The Rambam Health Care Campus in Haifa is the only medical center defined as a medical "super" center in the north - also in the field of trauma, and according to its management, the only one in the north with the ability to provide medical treatment for a multi-casualty event in all the medical departments needed in this type of event.
The medical center was trained two weeks ago by the Home Front Command for exactly this type of scenario - a missile strike with the arrival of 100 casualties at the same time. Rambam's emergency system is able to treat 11 seriously injured people at the same time. The emergency room was used to the immediate evacuation of "regular" patients to the wards in order to receive dozens of wounded.
Ramban built a unique hybrid facility through lessons learned from the Second Lebanon War, including a huge underground parking lot that can be transformed into a protected underground hospital in just a few hours with the capacity to receive up to 1,700 patients and casualties. The last exercise saw one floor used to treat the lightly wounded.
Prof. Mickey Halbertal, director of the Rambam, told Walla: "We hope to soon return to the routine of medical treatment and research - what we are meant to do for the benefit of the community, but we are also ready at any time for extreme events and practice our preparedness regularly. Rambam is a very experienced and very active trauma center, 365 days a year and if we need to. I can assure the population of the north that we will meet any task to save lives."
The Ziv Medical Center in Safed has also stated its preparedness. The strategic importance of the hospital, which has 330 hospitalization beds, together with its advanced level of medicine, led the Health Minister to declare Ziv a "super center." The meaning of the decision is that, starting last December, the medical institution is in the midst of a vigorous process of becoming a trauma center, with new neurosurgery and thoracic surgery units, which join the existing services, and allow the reception and treatment of head and chest trauma injuries and, of course, complex injuries.
As part of learning the lessons from the Second Lebanon War, it was decided, among other things, to strengthen the hospital's trauma system, the hospital underwent a comprehensive renovation in recent years, as part of which all the departments were upgraded, including the emergency medicine department. It still does not have an underground hospital, but in the meantime, according to estimates, 250-300 beds are already placed in protected spaces.

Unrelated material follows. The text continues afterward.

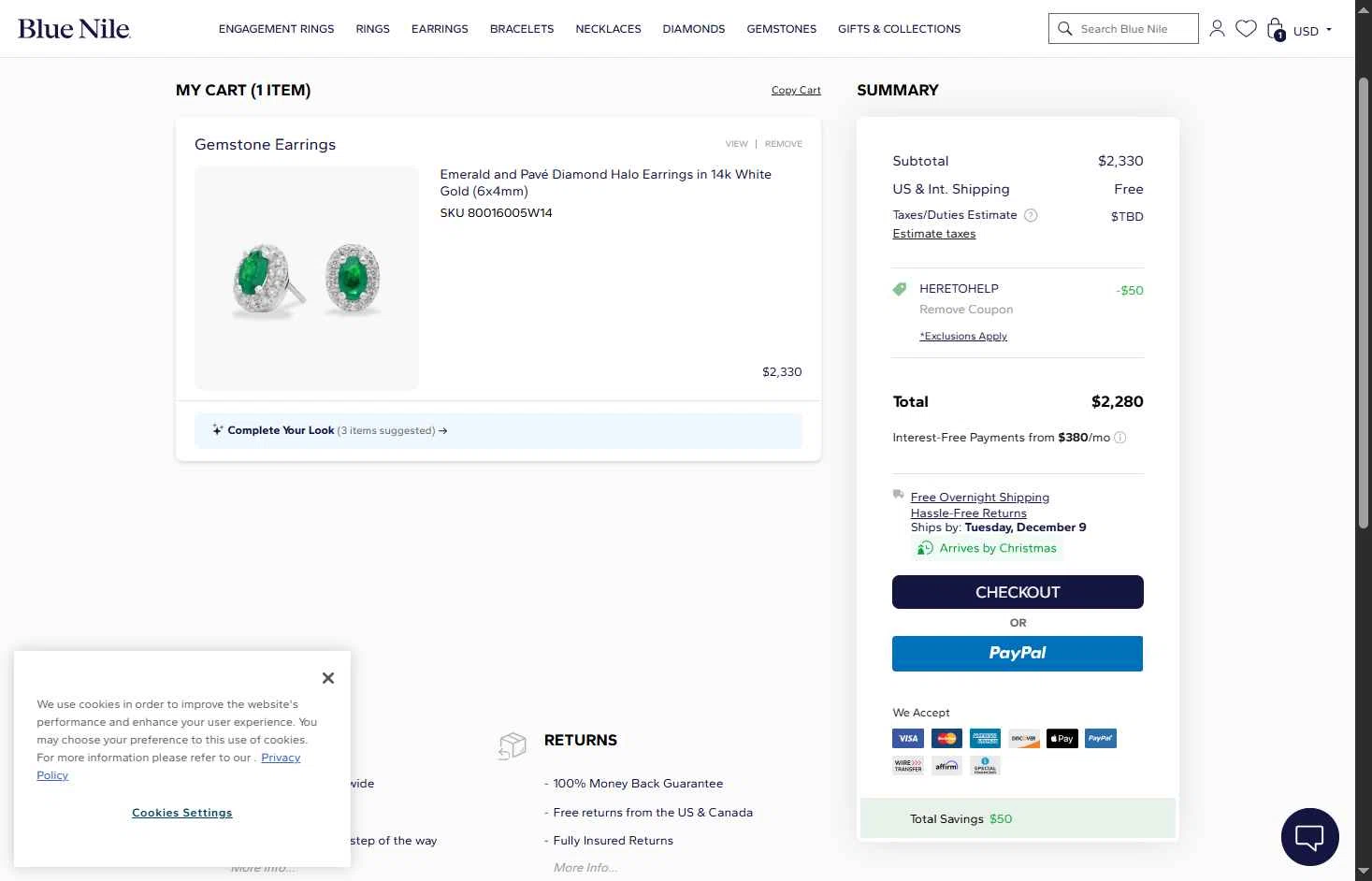
Task: Close the cookie notice banner
Action: [x=327, y=678]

Ziv is of special strategic importance due to the short distance from the scene of the battles in Lebanon or the Golan Heights, and the medical center is constantly being attended by wounded by airlift to the designated airstrip. Since the beginning of the war, about 220 soldiers and civilians have been treated at the Ziv Medical Center, which makes it one of the leading medical centers in the reception and treatment of battle casualties in the north.
"Since October, we have been in emergency preparedness and have not neglected routine treatments for a moment. Ziv is prepared for scenarios in the north with great support from the Health Ministry and mainly based on the excellent, professional and trained staff," Prof. Salman Zarka, director of the medical center, told Walla.
"We will continue to balance war preparedness along with professional medical response to all the residents of the north and the security forces. We witnessed how the south of the country and the surrounding area, as well as the Galilee and the Golan, are Israel's protective layer - and therefore it is important to continue to strengthen these areas."